● Provided passage

BEGIN

In the last twelve months, I’ve been in more than twenty-five states. From the big cities of our country to tiny little burgs that hardly have a name, I’ve had the opportunity to observe and interact with all kinds of people from all walks of life. It’s important, by the way, to understand that observations are not judgments. That’s the subject for another blog, but understand that observations are insights offered as information. Judgments come when you use the same method to draw conclusions about the value of someone or something. Two completely different things.
People are interesting.
In the small towns of the Midwest, we’re all about respecting everyone’s space. We do it physically, for instance, by excusing ourselves if we get too close. If we reach across someone to retrieve something in the store, if we interrupt someone to ask a question, if we are working through our way through a crowded space, we say, “excuse me” in a way that is more of an apology. We apologize because we’re the invader.
In the Northeast, we kind of create our own space. I was in New York City for the last few days, and people there use the same phrase, but in a much different way. Reach across someone to retrieve something? You hear, “Excuse me”, but with a tone that says, “I forgive you for being the absolute idiot who is in my way.” At dinner you hear, “Excuse me” directed at the server, but in a tone that says, “Why in the heck aren’t you here at my elbow in case I need something?”
Isn’t that interesting?
On the other hand, in New York City, it’s easy to strike up a conversation with people. In the space of a half hour, you might meet people from ten different countries, and hear a wealth of great stories about culture and geography. In some parts of the city you could do that and never move more than ten feet.

END

Saved data entries

BEGIN

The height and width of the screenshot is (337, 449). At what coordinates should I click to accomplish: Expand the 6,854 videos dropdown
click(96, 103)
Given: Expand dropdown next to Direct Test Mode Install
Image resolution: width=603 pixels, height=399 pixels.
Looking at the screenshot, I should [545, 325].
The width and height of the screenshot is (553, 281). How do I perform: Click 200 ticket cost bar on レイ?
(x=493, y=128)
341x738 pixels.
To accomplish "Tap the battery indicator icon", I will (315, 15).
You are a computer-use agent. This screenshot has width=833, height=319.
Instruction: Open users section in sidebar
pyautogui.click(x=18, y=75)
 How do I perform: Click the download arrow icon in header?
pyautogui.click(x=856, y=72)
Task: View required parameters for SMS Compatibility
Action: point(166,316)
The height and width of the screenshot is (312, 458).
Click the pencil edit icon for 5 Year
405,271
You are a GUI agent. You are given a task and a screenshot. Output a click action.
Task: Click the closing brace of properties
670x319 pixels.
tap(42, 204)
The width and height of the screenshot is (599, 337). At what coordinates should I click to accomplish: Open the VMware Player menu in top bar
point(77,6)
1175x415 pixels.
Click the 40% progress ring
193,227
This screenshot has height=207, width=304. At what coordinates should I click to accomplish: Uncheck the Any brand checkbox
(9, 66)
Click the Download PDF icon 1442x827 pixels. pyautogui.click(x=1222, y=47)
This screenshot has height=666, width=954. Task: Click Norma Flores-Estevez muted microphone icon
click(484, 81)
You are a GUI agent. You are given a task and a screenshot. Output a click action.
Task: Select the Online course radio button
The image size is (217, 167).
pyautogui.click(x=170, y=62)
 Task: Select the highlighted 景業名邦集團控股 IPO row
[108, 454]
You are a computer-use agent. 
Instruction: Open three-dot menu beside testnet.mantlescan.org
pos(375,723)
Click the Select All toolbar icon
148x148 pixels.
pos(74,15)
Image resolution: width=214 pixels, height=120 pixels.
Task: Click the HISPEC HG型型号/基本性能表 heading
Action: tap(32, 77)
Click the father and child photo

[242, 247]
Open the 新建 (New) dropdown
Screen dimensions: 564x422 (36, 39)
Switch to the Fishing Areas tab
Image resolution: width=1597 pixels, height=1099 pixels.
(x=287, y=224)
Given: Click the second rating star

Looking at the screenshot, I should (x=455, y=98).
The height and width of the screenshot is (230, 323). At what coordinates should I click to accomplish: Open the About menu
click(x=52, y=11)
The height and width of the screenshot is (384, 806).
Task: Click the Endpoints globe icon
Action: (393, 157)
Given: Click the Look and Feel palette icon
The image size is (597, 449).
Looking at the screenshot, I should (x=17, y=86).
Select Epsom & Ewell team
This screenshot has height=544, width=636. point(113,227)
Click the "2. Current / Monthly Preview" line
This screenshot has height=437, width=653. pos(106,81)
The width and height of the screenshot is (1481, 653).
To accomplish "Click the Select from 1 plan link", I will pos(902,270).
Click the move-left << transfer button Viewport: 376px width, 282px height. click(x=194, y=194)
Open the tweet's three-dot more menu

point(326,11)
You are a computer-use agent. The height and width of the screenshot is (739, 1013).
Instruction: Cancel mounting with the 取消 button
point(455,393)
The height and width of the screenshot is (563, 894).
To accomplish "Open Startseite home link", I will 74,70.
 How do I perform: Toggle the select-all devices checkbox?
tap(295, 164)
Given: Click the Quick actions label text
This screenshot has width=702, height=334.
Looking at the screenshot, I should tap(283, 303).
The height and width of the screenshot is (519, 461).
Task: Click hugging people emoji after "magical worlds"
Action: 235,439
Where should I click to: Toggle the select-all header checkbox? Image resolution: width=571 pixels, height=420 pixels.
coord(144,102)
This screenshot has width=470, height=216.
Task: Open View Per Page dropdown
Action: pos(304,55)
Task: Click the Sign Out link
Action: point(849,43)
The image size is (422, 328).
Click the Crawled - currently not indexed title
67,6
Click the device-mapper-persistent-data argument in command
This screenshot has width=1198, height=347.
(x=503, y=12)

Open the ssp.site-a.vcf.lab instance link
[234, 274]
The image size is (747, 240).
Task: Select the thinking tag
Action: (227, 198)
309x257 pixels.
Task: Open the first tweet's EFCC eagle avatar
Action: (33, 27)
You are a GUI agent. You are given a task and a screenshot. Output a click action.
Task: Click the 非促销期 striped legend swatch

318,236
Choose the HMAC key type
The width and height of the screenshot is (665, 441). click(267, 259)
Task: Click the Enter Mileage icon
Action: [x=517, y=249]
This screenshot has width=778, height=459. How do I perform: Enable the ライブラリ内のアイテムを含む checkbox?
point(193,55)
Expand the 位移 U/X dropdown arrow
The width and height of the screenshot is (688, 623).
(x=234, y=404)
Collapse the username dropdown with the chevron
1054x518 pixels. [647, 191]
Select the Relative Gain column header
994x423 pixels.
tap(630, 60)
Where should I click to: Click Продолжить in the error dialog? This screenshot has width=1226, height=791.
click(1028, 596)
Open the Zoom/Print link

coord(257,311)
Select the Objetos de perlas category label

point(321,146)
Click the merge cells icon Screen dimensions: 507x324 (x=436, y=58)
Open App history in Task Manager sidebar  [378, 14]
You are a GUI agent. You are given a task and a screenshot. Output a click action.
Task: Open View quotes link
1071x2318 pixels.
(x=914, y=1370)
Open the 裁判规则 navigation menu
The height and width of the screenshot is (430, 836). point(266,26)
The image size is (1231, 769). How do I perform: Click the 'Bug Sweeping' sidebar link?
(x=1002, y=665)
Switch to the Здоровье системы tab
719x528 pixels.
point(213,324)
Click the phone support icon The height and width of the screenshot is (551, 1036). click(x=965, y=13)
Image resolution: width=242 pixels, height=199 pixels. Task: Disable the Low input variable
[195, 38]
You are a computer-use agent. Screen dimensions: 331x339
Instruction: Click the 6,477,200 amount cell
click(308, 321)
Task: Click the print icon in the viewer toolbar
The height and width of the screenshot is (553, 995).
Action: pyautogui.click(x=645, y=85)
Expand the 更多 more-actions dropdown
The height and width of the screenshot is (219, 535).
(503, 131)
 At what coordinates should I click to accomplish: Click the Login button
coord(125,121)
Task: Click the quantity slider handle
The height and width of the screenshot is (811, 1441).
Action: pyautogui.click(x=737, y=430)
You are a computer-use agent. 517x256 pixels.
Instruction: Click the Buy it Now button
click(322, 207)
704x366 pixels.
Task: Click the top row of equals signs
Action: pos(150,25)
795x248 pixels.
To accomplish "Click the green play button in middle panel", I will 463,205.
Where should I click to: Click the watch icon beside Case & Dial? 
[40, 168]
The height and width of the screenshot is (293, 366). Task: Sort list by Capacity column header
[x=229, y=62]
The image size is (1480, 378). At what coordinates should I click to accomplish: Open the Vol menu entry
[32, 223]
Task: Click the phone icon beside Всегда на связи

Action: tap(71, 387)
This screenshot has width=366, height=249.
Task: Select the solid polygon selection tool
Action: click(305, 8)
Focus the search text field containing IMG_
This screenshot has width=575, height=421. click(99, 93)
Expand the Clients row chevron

END

● Problems to work on
**1.** In the post on regional manners, how many states has the writer been in over the last twelve months?
**2.** Carry on the post on regional manners from its final sentence.

● Responses by task
**1.** More than twenty-five.

**2.**
In the small towns of the Midwest, it’s not that people aren’t friendly. They’re just more reserved. Stop for lunch in a small town diner and you may well be greeted with a blend of suspicion and interrogation. If you’re wearing a suit it might be even worse. “New in town?” comes with a tone that says, “What the heck are you doing here?” “So…what do you do?” comes with a tone that implies, “You’re not staying, right?”
Isn’t that interesting?
You know what else? During this time between Thanksgiving and Christmas people really are nicer. They seem a bit more patient, a bit more tolerant of others, and more giving in general. This is my favorite time of the year because of that very thing.
In the next month I’ll be in major cities like Chicago, St. Louis, and Phoenix, and I’ll be in small towns like Ottertail, Mt. Carmel, and Wadena, and in each of those places I’ll meet wonderful, gracious, caring people. That’s the most important observation of all.